Solutions culturelles
Faisons l’hypothèse que les pratiques humaines se reproduisent naturellement sur un mode évolutionniste, façonnées par les conditions qui permettent ou non leur exercice. Alors, il faut dire clairement quelle est la chose dont on dit « qu’elle se reproduit ». Ce ne sont ni les personnes, ni les organismes, ni les objets. Ce qui se reproduit, ce sont les solutions mises en œuvre pour cheminer d’une situation à une autre, en réduisant le « potentiel de transformation » de cette situation. On peut appeler « scénario » un assemblage composite et imbriqué de solutions compatibles entre elles.
Une situation, c’est un contexte, un lieu, un groupe de gens, des objets, des capacités d’action, des désirs et des tensions. Cela forme un ensemble qui peut être instable à un instant donné. C’est le cas juste avant qu’un conflit n’éclate, mais c’est aussi le cas quand on va déjeuner avec des collègues à midi ! Une solution, c’est en quelque sorte la forme du chemin à travers lequel va s’écouler l’énergie de transformation de la situation. Il peut y en avoir de très nombreuses pour une situation donnée. Ce que nous dit la mémétique, c’est que ces solutions se regroupent en familles de possibles assez restreintes, et qu’en plus, toutes les pistes potentiellement contenues dans la situation découlent de quelque chose qui a déjà eu lieu, se trouve à portée de regard, ou réside déjà dans la mémoire collective de ce groupe. S’il peut émerger du neuf et du radical, c’est par la recombinaison que permet le dialogue, la confrontation, le hasard ou les possibilités du lieu (on retrouve ici la notion d’affordance utilisée en neurosciences pour évoquer la sollicitation pré-motrice de notre système nerveux par les usages possibles d’un objet que nous percevons).
Les solutions humaines sont très liées aux objets. Dans la vie de tous les jours, on connait surtout les solutions d’utilisation des objets, mais dans l’entreprise, et particulièrement dans l’industrie, on s’intéresse aux solutions de conception et de fabrication des objets, ce qui est une écologie de pratiques assez différente (pensez à la différence entre fabriquer un vélo et faire du vélo). Il existe aussi des solutions d’acquisition qui font le lien entre ces deux mondes (acheter un vélo).
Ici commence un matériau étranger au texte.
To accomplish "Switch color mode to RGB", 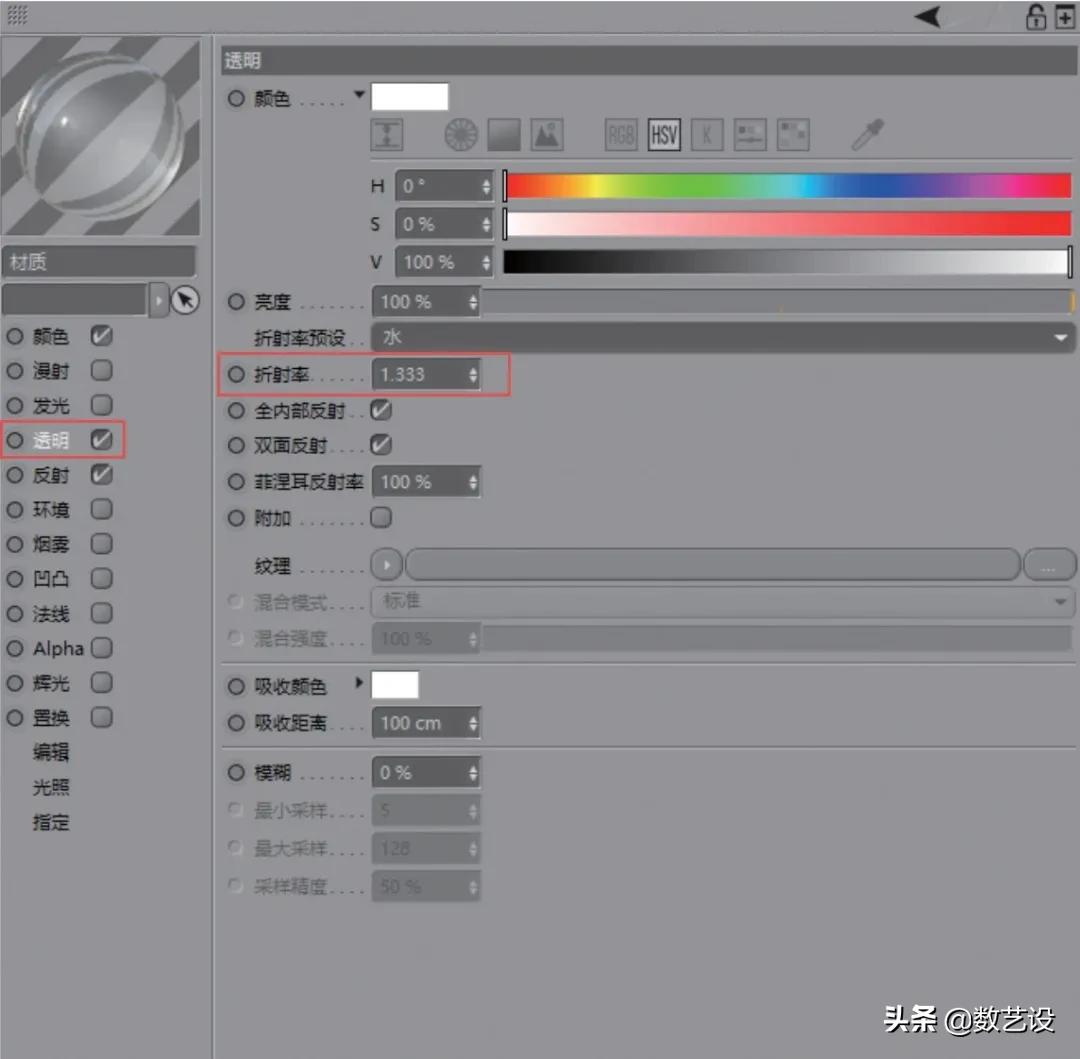I will point(620,134).

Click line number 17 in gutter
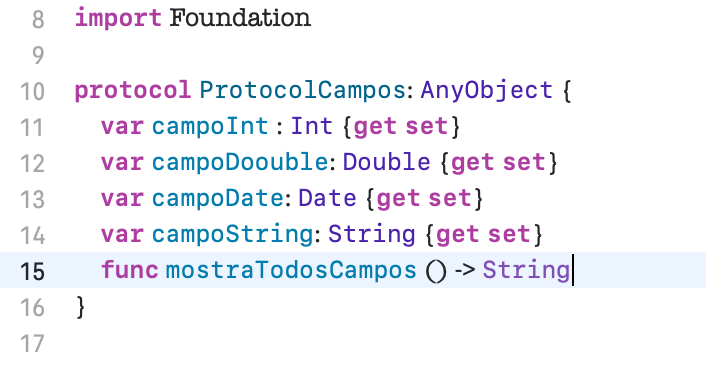pos(32,343)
Il existe, dans une situation donnée, des solutions très probables, qui se réalisent sans qu’on y pense, par habitude, comme se brosser les dents le matin ou se dire bonjour ; mais il existe aussi des solutions très improbables auxquelles on peut donner une meilleure chance de survie en ayant conscience des façons de faire naturelles, en favorisant la discussion et en construisant le « balayage » systématique des possibles. C’est ce qu’on appelle innover ! L’innovation, qui est une des préoccupations majeures des entreprises aujourd’hui, devient quelque chose de tout-à-fait limpide quand on la formule avec le vocabulaire de la mémétique.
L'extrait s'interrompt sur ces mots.